Silver led the pursuit. Her hope was rainbows over Islands; it was a four-mile plunge into toxic death. She could not bear to dwell on it.
Pip waggled her wingtips in what she hoped was a flirtatious gesture, not just an ungainly hop through an air pocket, and roared, PIP! Their answering challenge was a storm front’s ominous low grumbling, hers a sharp crack as if an Island had split down the middle.

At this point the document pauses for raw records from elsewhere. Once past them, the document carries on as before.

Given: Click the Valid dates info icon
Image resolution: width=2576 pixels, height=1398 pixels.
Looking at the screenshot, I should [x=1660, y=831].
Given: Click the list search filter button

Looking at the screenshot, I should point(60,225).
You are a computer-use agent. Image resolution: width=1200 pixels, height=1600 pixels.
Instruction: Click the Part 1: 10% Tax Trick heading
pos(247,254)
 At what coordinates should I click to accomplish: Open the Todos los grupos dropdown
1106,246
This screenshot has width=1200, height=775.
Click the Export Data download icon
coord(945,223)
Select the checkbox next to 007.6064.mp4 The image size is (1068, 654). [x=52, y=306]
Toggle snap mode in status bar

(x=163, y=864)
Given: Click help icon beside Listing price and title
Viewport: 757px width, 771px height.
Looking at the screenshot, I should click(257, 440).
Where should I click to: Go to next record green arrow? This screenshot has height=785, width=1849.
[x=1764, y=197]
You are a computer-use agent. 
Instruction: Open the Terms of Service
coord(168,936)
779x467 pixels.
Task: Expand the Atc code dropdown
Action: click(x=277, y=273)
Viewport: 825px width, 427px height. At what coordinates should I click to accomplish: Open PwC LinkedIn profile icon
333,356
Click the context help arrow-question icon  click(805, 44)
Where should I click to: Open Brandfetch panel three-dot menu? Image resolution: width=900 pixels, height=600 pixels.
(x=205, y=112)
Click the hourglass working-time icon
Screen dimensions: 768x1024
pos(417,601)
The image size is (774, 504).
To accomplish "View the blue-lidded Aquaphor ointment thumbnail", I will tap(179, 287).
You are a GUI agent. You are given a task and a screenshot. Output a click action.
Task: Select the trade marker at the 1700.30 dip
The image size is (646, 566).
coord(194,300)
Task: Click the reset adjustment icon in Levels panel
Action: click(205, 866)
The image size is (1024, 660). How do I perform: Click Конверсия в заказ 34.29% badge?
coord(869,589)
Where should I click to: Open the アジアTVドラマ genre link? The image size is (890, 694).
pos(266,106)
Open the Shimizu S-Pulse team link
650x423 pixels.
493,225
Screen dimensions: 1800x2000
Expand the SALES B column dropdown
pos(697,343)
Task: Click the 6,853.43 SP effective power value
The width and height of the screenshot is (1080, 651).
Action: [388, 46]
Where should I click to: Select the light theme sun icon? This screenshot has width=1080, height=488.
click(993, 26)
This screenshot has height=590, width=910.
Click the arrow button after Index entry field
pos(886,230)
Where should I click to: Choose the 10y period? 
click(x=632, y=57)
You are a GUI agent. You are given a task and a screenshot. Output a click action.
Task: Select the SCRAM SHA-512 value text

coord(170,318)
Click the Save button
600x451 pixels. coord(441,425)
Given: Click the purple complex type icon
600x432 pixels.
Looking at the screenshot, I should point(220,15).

To a Dragon they were larger and more powerful, beasts of greater stamina by far. In a flying marat
hon they would overhaul her without a doubt–at least, that was what Imogiel and Emblazon had taught her. Pip eyed her dark wing-surfaces flexing and gleaming beneath the lambent moons, mentally pulling out several scrolls for review. Eidetic memory was useful to a point. Perfect recall did not, however, imply understanding, account for experience or guarantee any form of mastery. Also, the five scrolls she had studied did not agree on every point. Toss that in a pile of ralti droppings. Instead, she pictured Emblazon flying, the stunning rhythm of his flight muscles, the long, sweeping strokes that maximised his acceleration-to-effort ratio, the precise cant of his wings at every point during the wingbeat action and the streamlining of his body. He was the finest flier she knew. He had muscles popping out of his ear-canals, however. She chuckled tiredly. Most other Lesser Dragons had to make do with less.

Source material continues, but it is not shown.